Ordinariness Or Extraordinariness?

I've coined a new word-ordinariness.

It's a place where many people live. I'm not talking about the "sameness" of your everyday tasks in the home, for even the most mundane tasks are sacred and therefore extraordinary when you allow God into them.

I am talking about living in the state of thinking like the status quo, fitting in with the humanist agenda of our society, and trusting in your own resources and understanding. There is no other word for this state than ordinariness.

To move out of this comfortable state and live in biblical mindset takes you into extraordinariness.

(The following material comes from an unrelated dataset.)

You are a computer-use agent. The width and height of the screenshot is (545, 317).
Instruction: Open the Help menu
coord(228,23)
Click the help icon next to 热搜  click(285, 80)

It is a challenging life--a realm of faith, hanging on the edge of a limb, adventures of trusting God when you cannot see where His provision is coming from, battles against the adversary, speaking up for truth and God-given convictions in the face of popular opinion, and receiving ridicule from family members and neighbors.

We are out of step with the world but in step with God. We are out of sync with public thinking in the media and humanistic education, but we seek to listen to the mind of God. It's not the easy life, but it's definitely not ordinary.

Why live in ordinariness when you can live in extraordinariness? If God has anything to do with your life, it will be extraordinary, for God is anything but ordinary.

Let's move out of the "ordinary humanistic lifestyle" into the "extraordinary biblical lifestyle.

Did you read that? Do you see what it says? Right there it says that each of us who have given our lives to Christ have the opportunity to lead an extraordinary life! In fact, it is expected of us! Maybe not extraordinary in terms of what this world values and deems worthy. And maybe not extraordinary in the ways that I had been desiring (an easy, comfortable life). But extraordinary in the fact that if we are following God, going against the flow, and shining our lights, we will have no option but to stand out in the crowd! And isn't that what extraordinary people do? They don't blend in, that is for sure. And it doesn't matter if we wear a suit and handle business affairs, or if we flip burgers, or if we wear sweats and wipe bottoms for a living. Because it is not what we do or who we are that makes us extraordinary, it's WHOSE we are! So it turns out that I was right. I never was meant to be ordinary. I WAS meant to be extraordinary! And so, my friends, were you.

Phil 2:15 "...children of God without fault in a crooked and depraved generation, in which you shine like stars in the universe."